There are many quotes that i'd love to share but i'm not sure how much would be saying too much and spoiling it. While there are many quotes i'd love to share it never felt like it was trying to have a bunch of quotes, it just came naturally through the story and hit me in all the feels.
As for the eating disorder the main character has i'm not sure how to describe it well myself so i'll just quote this from the book "The thought of eating is...worrisome. I know this mood. If I start eating, I won't stop. Not even when i'm full and stretching and pained, because that kind of pain makes more sense than this grief and rage that bleed under my skin."
It talks about PTSD. Priya makes friends with vets, who are wonderful characters and they play chess together. At one point it talks about how one of them has a grandchild I think it is that loves these popper things that make a lot of noise but not a lot of flash, and talks about nightmares. I may not be a vet but I have PTSD from other things (house fire and abuse) and have had nightmares. The way stuff is described in the book is obviously PTSD and I related to those feelings so much, even if it's for a different reason (there are many reasons someone can have PTSD).

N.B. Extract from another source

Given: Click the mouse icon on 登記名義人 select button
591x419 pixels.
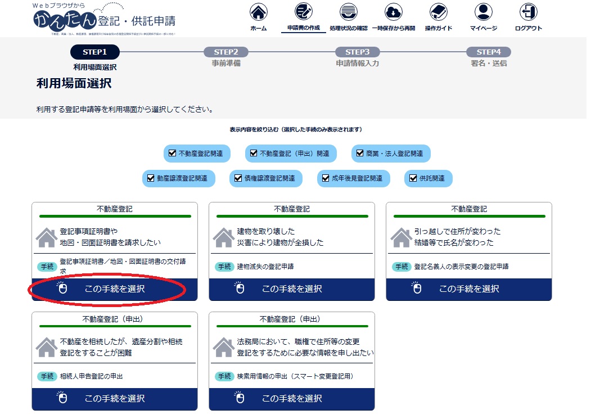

It talks about guilt, how it doesn't have to make sense, it just is.
And i'd also like to share this quote, "Deshani regales them with tales of her misogynist assistant, who can't manage to hide how disgusted he is to be reporting to a woman, and her own delight in offering him a demotion if he'd prefer a male boss." So many reasons I love Deshani! She won't take your shit.
It also talks about how cruel people can be. This spoils the FIRST book so if you haven't read the first one..but if you have here's another quote (obviously I can't help myself) "We survived. We shouldn't have to keep hiding." "No, you shouldn't." " Some of her classmates have been giving her a hard time. Keep covering her locker in butterfly stickers. Leaving craft-shop butterflies on her desk. Even one of her teachers asked if the Gardener had a butterfly picked out for her." The her in question being in MIDDLE SCHOOL and if you've read the first one you can imagine how truly beyond cruel that is. It's bad enough the kids are cruel, they should be taught better by the adults but even adults can be just as cruel if not more. Adults should know better but so often don't. While a part of me doesn't want to believe people in real life can be so cruel, I also know they can be and it's sickening.
This book is a great mystery about a serial killer but it's also so much more. I cried reading this book on more than one occasion. The only reason it didn't get 5 stars is simply because of me...I didn't always feel like reading (I think i'm getting a little burnt out) but it wasn't the books fault, and despite that feeling I still wanted to keep reading and finding out what happens...which says something! Because this book does deserve 5 stars, though it didn't hit me AS hard as the first one but I think a part of that is I read the first one a year ago and if I had re-read it first this may have gotten 5 stars but as such I forget things, so there's that.
If you enjoy mystery/thrillers and enjoyed the first book, The Butterfly Garden, I highly recommend this one! I can't wait to see what Dot Hutchison comes up with next!